General Pause — Chapitre 9

Toutefois, on peut s’étonner que, en ce début de XXIe siècle, un peu moins de 80 ans après la première explosion atomique (les estimations sont encore un peu floues), un tel conflit planétaire n’ait pas donné lieu à un usage extensif de l’arme nucléaire. L’humanité s’était-elle entretemps aperçu de son inutilité militaire absolue ? Toutes les populations étant susceptibles d’en souffrir, en non pas seulement une nation en particulier, son usage d’ampleur aurait effectivement relevé du suicide collectif et civilisationnel — certes, ce suicide allait venir, mais les gens de pouvoir d’alors ne pouvaient décemment pas le savoir. Gardons de juger la situation d’alors avec nos yeux d’aujourd’hui, et notre connaissance de l’histoire.
Et le peu que nous connaissons de certaines de ces personnalités en position d’appuyer sur le bouton du cataclysme nous invite à penser qu’elles n’avaient qu’assez peu conscience des conséquences d’un tel acte. Et leurs pratiques internationales et infranationales, diplomatiques ou belliqueuses, nous laissent relativement sceptiques quant à une hypothétique prise de conscience.
Les armes utilisées étaient donc certes sournoises, mais pas absolues.
Une autre type d’armes semble avoir été utilisée de manière extensive, sur lequel nous n’avons qu’assez peu d’information et dont le fonctionnement et l’efficacité nous laissent pour le moins dubitatif : les armes économiques et financières. Que sont-elles ? Mystère.
Les recherches étymologiques ne nous renseignent pas.
« Économique » vient du grec ancien oïkonomia, de oikos, maison, et nomos, gérer, et concerne donc l’administration, la gestion de la maison. Comment cela peut-il devenir une arme ?
Le terme « financier » semble un poil plus pertinent dans le contexte d’une guerre, puisqu’il est dérivé du mot latin finis qui signifie « le terme ». La fin. C’est donc une arme qui vise à mettre fin à quelque chose. Fin à la vie de l’ennemi ? Fin du conflit ?

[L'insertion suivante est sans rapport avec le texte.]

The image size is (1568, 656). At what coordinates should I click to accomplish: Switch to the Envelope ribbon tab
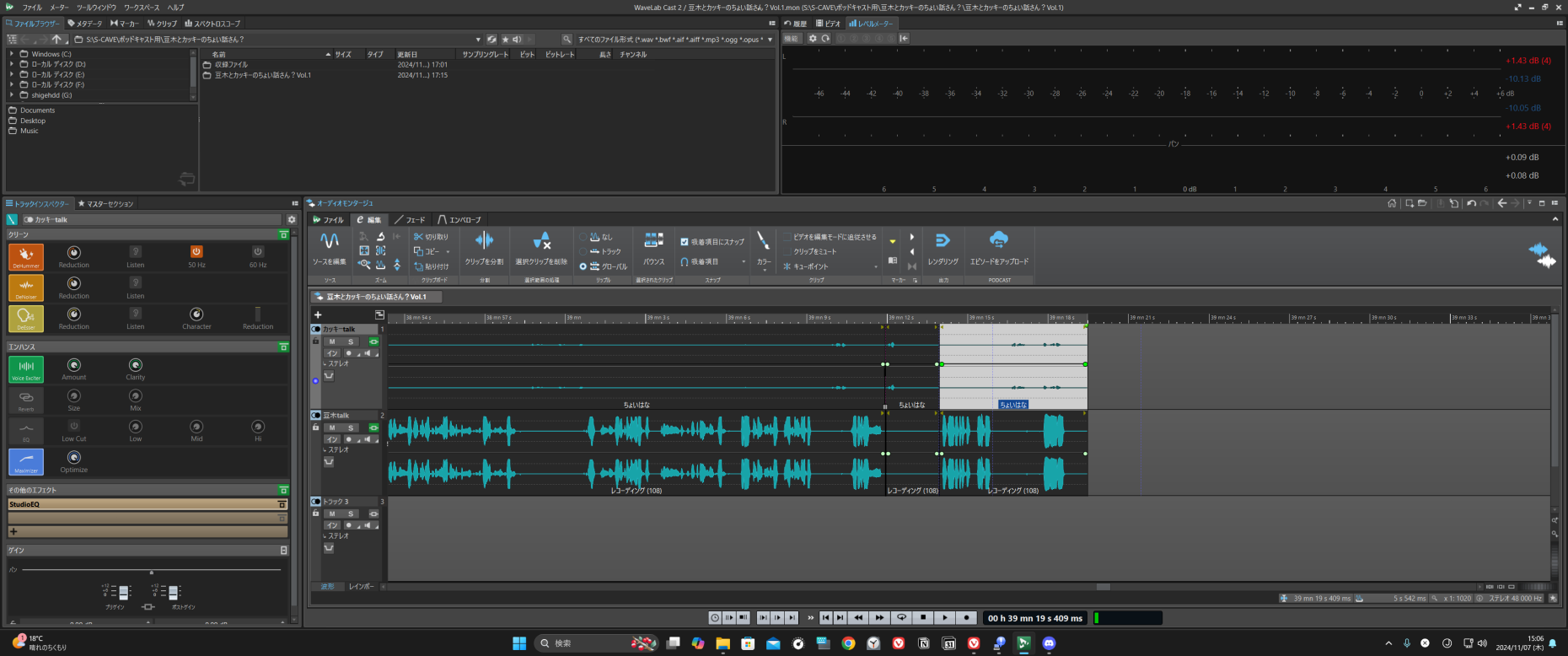[459, 220]
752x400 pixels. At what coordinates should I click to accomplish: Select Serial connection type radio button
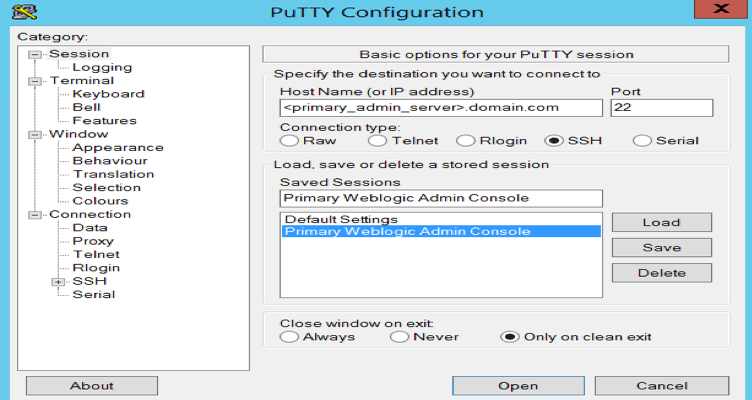coord(641,141)
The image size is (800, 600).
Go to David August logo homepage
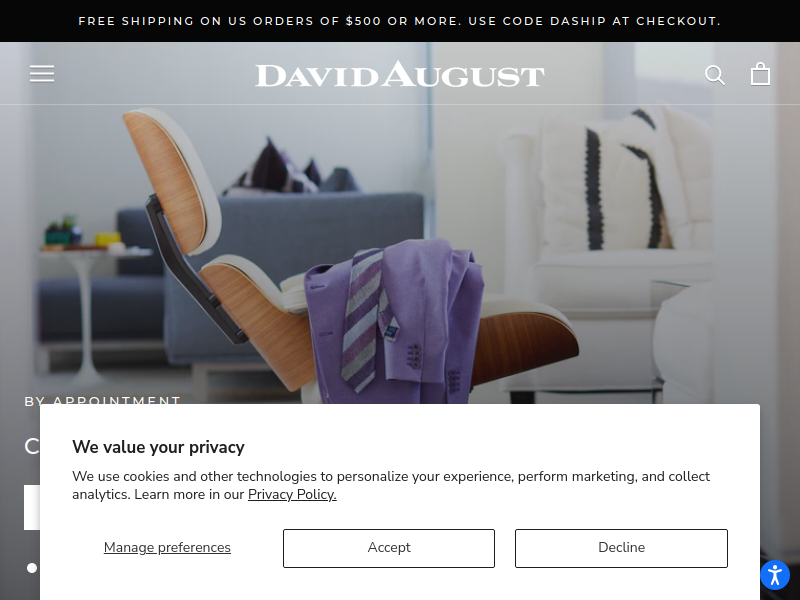[400, 74]
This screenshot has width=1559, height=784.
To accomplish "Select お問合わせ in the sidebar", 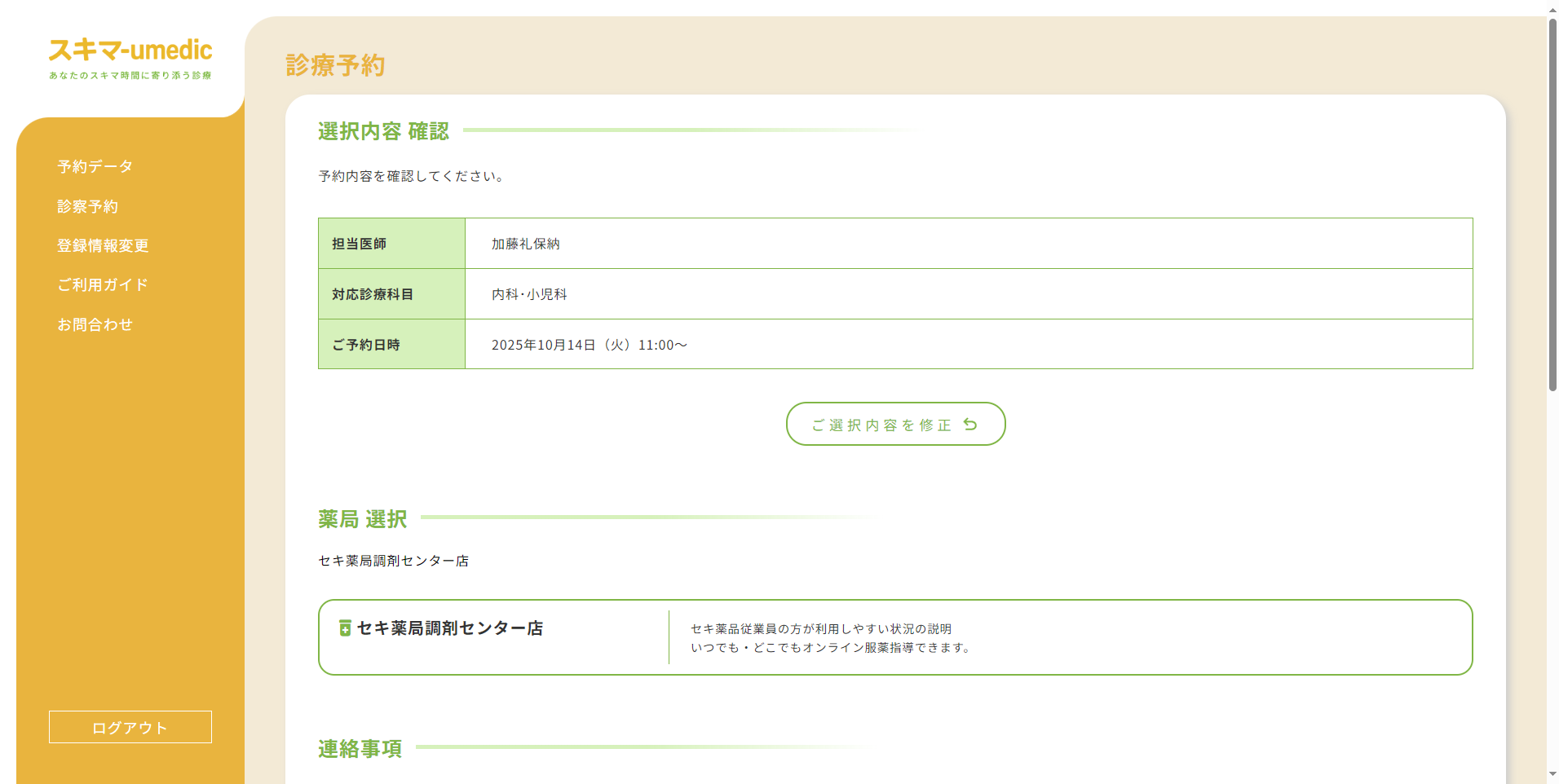I will [95, 325].
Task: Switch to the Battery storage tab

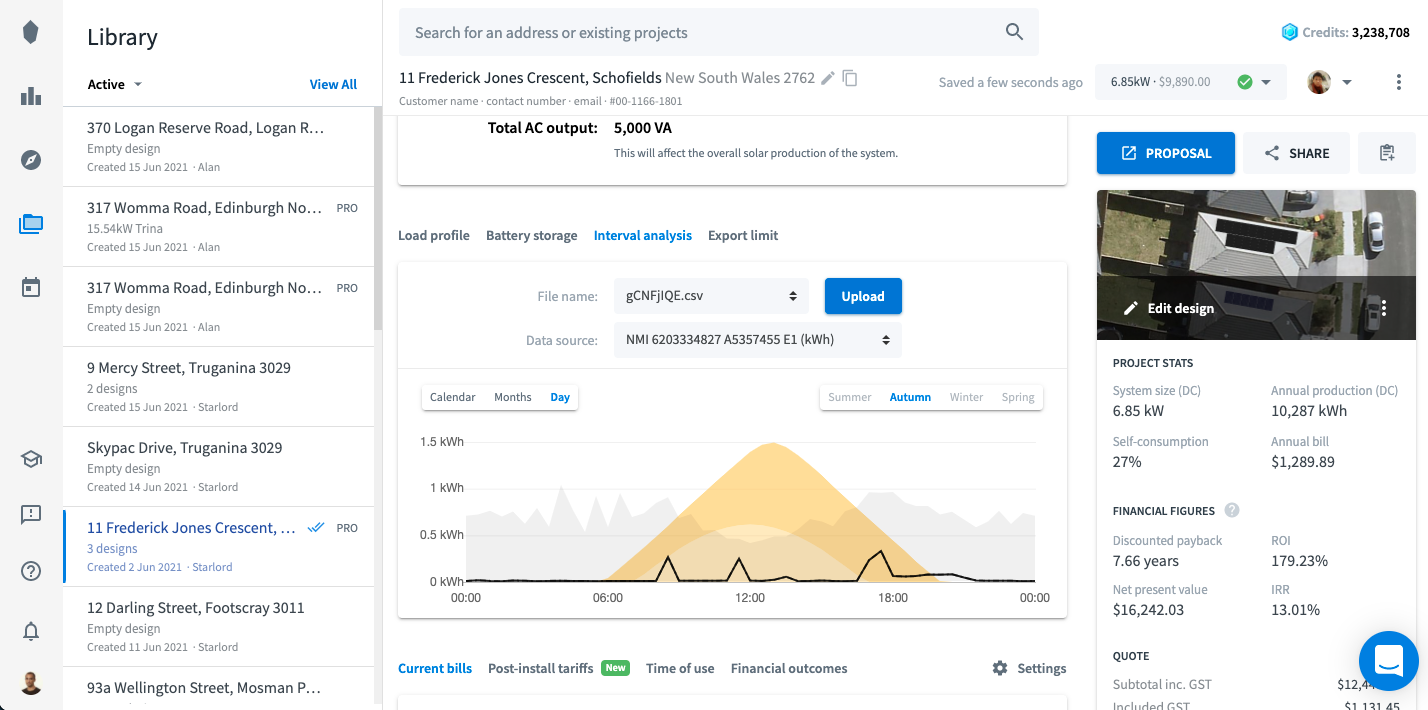Action: (531, 235)
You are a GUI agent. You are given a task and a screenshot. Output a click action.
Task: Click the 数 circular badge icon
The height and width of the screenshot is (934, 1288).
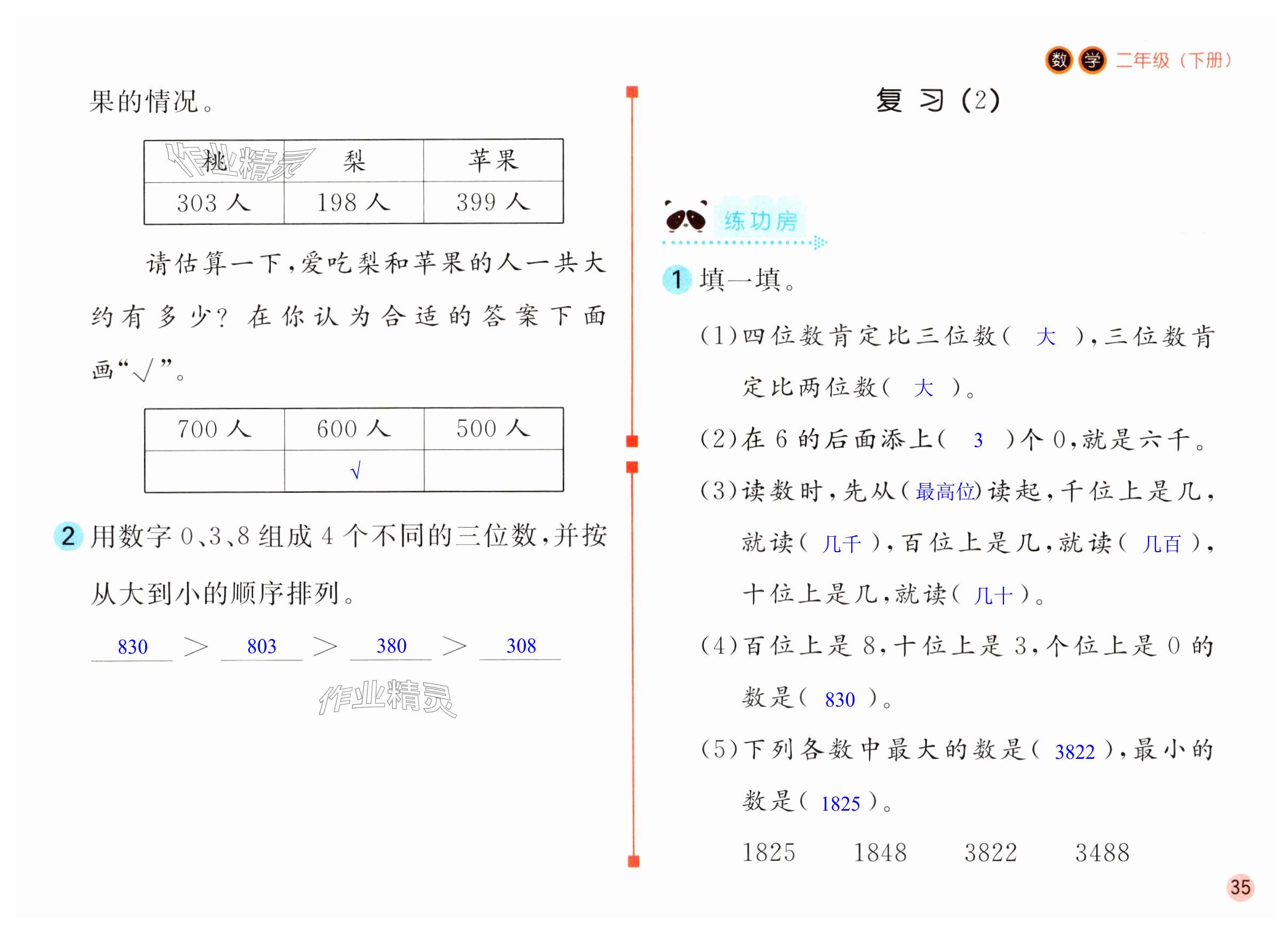pos(1058,60)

Quelle qu’en ait été la nature et l’usage (peut-être n’y a-t-il pas eu l’occasion de les mettre en œuvre ? ou peut-être leurs effets étaient-ils à retardement et le temps a manqué pour les constater ?), il n’en demeure pas moins que les dits effets furent à peu près nuls sur le cours de la guerre.
En revanche, la guerre aurait eu des effets extrêmement délétères sur les conditions de vie des populations, dans leur très grande majorité.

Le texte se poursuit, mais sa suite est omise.